___ SOURCE DATA

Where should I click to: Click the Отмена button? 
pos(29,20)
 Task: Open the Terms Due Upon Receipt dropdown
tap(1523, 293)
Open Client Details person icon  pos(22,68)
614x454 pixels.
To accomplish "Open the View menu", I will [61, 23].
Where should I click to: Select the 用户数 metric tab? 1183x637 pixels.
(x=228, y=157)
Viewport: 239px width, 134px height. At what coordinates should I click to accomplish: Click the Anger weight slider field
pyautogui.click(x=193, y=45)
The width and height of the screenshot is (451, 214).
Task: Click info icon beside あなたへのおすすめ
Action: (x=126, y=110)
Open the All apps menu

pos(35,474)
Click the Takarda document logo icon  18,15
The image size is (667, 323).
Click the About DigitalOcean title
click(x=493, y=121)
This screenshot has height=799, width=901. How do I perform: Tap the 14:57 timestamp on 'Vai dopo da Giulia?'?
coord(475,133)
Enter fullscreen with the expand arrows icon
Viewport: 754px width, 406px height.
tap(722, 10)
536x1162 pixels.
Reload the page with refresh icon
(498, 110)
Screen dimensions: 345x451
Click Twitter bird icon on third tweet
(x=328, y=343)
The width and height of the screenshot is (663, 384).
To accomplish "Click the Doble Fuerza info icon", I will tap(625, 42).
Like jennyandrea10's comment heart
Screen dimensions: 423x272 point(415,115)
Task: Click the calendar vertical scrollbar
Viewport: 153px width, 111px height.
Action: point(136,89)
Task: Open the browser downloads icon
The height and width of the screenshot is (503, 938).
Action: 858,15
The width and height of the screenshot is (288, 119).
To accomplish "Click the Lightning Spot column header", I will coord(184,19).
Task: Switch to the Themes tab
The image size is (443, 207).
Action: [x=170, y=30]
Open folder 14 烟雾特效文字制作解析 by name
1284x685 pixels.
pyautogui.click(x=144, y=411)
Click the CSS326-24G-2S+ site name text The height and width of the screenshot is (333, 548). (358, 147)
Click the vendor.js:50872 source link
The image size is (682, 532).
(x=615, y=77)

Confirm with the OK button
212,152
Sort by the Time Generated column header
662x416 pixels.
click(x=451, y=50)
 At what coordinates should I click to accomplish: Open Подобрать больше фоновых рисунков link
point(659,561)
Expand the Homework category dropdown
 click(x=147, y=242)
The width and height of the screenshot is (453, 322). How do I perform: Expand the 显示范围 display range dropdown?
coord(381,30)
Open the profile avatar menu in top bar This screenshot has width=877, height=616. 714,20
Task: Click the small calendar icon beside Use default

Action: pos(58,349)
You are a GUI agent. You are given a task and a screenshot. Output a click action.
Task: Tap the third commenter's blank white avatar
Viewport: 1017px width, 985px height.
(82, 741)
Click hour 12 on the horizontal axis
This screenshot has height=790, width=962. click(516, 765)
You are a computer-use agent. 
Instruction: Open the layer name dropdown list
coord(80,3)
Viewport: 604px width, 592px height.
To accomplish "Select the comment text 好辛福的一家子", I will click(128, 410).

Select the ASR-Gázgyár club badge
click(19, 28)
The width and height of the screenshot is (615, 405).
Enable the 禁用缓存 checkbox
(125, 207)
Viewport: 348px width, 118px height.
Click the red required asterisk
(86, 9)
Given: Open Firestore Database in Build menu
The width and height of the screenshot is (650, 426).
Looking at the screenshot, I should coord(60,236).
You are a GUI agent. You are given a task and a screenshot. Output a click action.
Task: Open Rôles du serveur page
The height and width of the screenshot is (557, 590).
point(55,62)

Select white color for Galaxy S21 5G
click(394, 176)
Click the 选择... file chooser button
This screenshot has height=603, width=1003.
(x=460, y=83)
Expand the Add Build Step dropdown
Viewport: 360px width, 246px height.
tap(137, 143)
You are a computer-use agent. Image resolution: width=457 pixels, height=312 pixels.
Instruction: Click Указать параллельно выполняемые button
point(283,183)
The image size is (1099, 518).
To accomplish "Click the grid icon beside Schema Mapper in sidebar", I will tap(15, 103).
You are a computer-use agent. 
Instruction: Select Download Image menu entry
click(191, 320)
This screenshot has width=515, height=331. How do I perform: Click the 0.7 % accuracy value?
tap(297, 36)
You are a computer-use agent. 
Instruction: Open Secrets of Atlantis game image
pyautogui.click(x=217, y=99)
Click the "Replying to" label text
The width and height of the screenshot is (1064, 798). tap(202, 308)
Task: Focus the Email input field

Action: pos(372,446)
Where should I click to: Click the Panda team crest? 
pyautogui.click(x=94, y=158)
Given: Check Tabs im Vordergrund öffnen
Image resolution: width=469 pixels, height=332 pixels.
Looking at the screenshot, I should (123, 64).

______

EXERCISE DIRECTIONS:
Copy out all lines above holding "avatar".

PROBLEM SOLUTION:
Open the profile avatar menu in top bar This screenshot has width=877, height=616. 714,20
Task: Tap the third commenter's blank white avatar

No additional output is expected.